Gut Microbiome Analysis via 16S rRNA Sequencing

Fresh fecal samples were collected during the last week of the experiment for gut microbial characterization. Bacterial genomic DNA was extracted from frozen fecal samples stored at −80 °C. A smear approximately 5 mm² (roughly the size of a pencil eraser) was taken from a fecal sample using a sterile swab in a test tube. DNA extraction and PCR amplification of variable region 4 (V4) of the 16S rRNA gene using Illumina-adapted universal primers 515F/806R was conducted using the direct PCR protocol (Extract-N-Amp Plant PCR kit (Sigma-Aldrich, Inc., St. Louis, MO, USA)) as previously described [17 (link),18 (link)]. Briefly, PCRs were conducted in triplicate in 96-well plates (denaturation for 3 min at 94 °C; 35 cycles (98 °C, 60 s; 55 °C, 60 s; 72 °C, 60 s) followed by elongation for 10 min at 72 °C).
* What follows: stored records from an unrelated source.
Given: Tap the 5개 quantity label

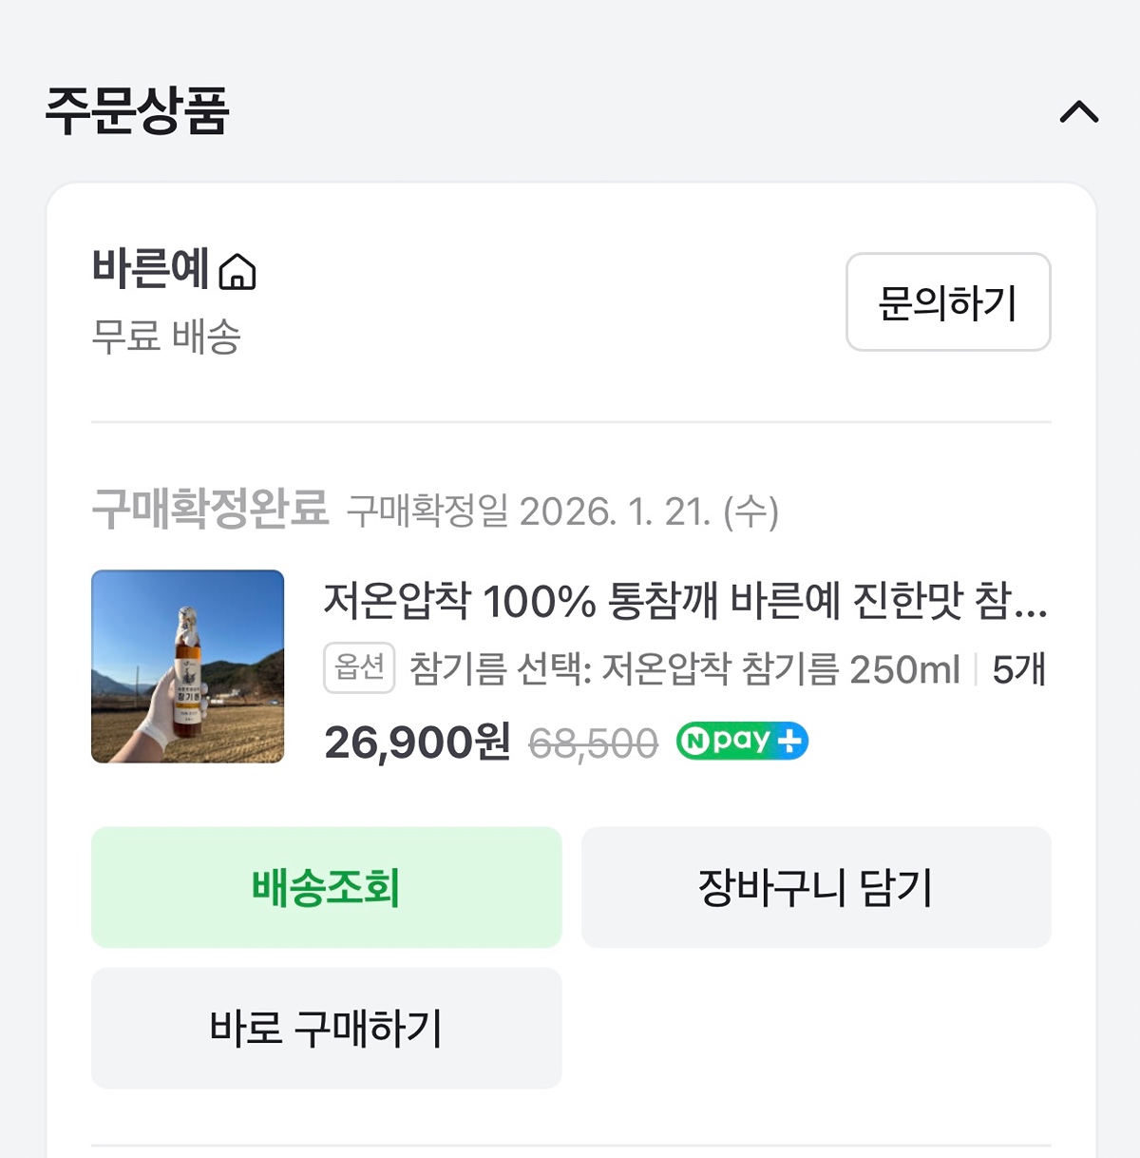Looking at the screenshot, I should tap(1018, 670).
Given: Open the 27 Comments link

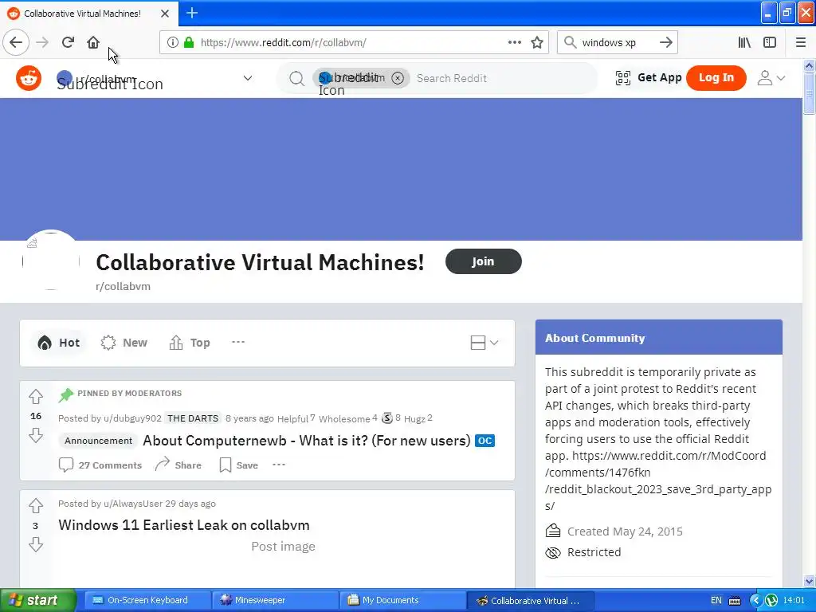Looking at the screenshot, I should click(100, 465).
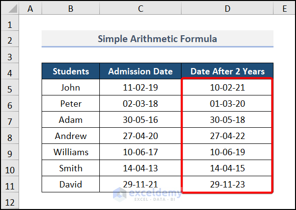Select David's result date 29-11-23
Image resolution: width=296 pixels, height=210 pixels.
click(227, 185)
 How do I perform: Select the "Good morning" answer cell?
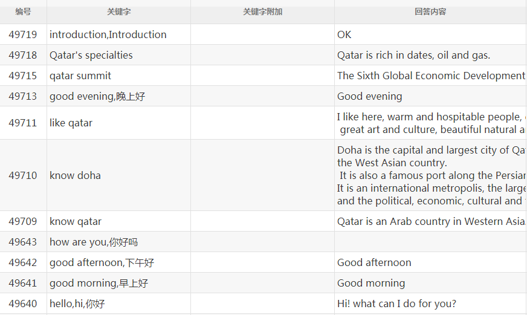pyautogui.click(x=371, y=283)
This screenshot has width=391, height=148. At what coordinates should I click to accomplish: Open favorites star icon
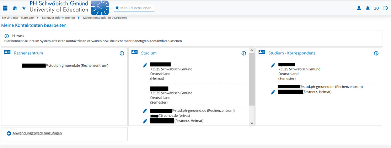24,8
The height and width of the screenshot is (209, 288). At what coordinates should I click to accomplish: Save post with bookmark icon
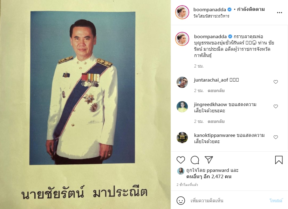(x=279, y=160)
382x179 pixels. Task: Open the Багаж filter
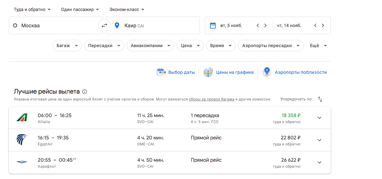pyautogui.click(x=67, y=46)
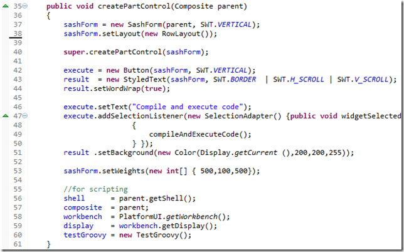Click the override marker triangle on line 47

(6, 116)
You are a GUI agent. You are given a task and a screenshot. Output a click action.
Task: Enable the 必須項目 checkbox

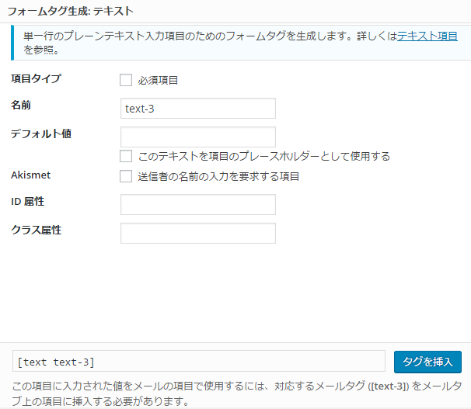(x=126, y=79)
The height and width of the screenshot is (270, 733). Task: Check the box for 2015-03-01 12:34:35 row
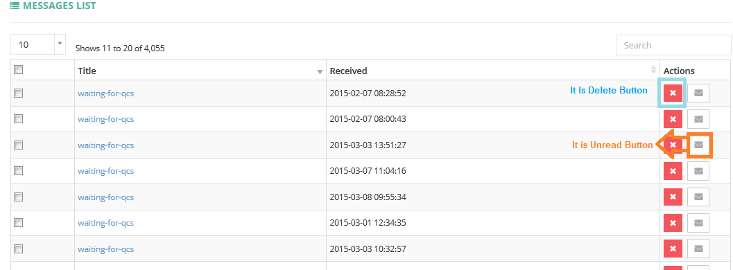[18, 223]
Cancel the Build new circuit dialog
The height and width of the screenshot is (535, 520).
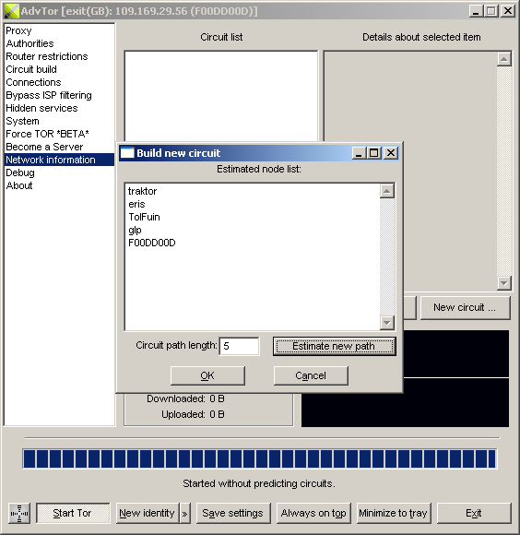tap(311, 375)
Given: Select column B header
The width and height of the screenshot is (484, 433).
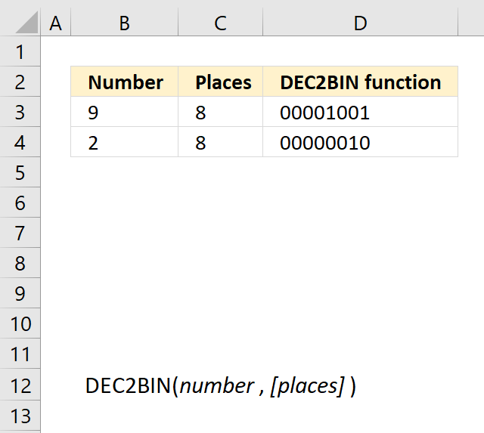Looking at the screenshot, I should click(124, 23).
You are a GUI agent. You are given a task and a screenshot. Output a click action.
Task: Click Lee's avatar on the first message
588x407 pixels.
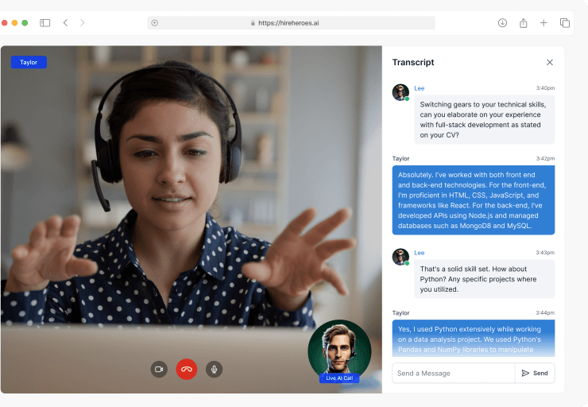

Positive amplicons were pooled in equimolar concentrations into a composite sample that was size selected (300–500 bp) using agarose gel to reduce non-specific products from the host DNA. Sequencing was performed on the Illumina MiSeq platform (San Diego, CA, USA) with the addition of 20% PhiX (illumina cat #15017666, San Diego, CA, USA) and paired-end reads of 175 b in length were generated in each direction.